Demjanjuk's attorneys have been using the Soviet records, which contain statements of Nazi guards from the Treblinka death camp, in an effort to prove misconduct by OSI and reverse Demjanjuk's denaturalization and extradition. Wiseman will hear closing arguments from the attorneys for Demjanjuk and the government in Nashville in April.

The judge will then make a report to the Sixth Circuit Court of Appeals in Ohio. But what action the circuit will take--and has the authority to take--is open to question.

Many observers have speculated the Sixth Circuit will reopen Demjanjuk's denaturalization and extradition proceedings. However, Justice Department officials last summer contended the federal appeals court lacked authority to reconsider Demjanjuk's 1986 extradition.

And last June, Robert Mueller, head of the Justice Department's criminal division, said the department's Office of Professional Responsibility was reviewing the Justice Department's handling of the Demjanjuk case. But an official from that office, speaking on condition of anonymity, said in an interview last month that his office could not discipline people who no longer work for the government.

It could take years before this and other matters of jurisdiction are worked out in court. But in the near future, Ryan, who joined Harvard's Office of the General Counsel in 1985, is more worried about what Wiseman and the federal appeals court could do to his professional reputation.

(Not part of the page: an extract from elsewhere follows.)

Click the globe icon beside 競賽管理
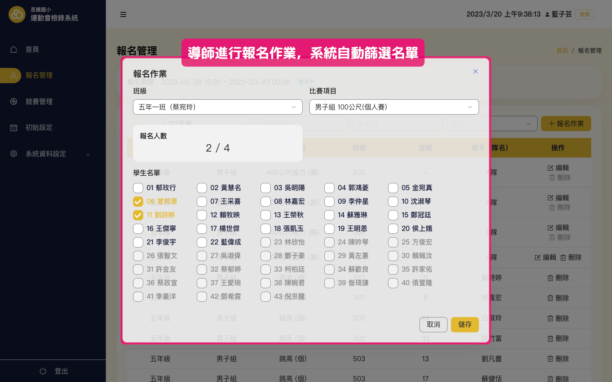Viewport: 612px width, 382px height. 14,101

Some lawyers who have followed the case see the Sixth Circuit inquiry as a political attempt by Pat Buchanan and others to get Nazi hunters like Ryan.

"These are not civil libertarians who try to criticize the government for its over zealousness, but people who consider Demjanjuk a hero," says Professor of Law Alan M. Dershowitz. "To single out Allan Ryan, who is one of the most decent, honorable men I've worked with, is just outrageous."

Experts in legal ethics believe the federal appeals court would have to find that Ryan personally withheld evidence in the Demjanjuk case before the Harvard attorney could be disciplined. And Ryan denied suppressing evidence under oath in a hearing before Wiseman last month in Boston.

Any finding for or against Ryan would rest largely on the court's interpretation of a murky issue--what constitutes suppression of evidence.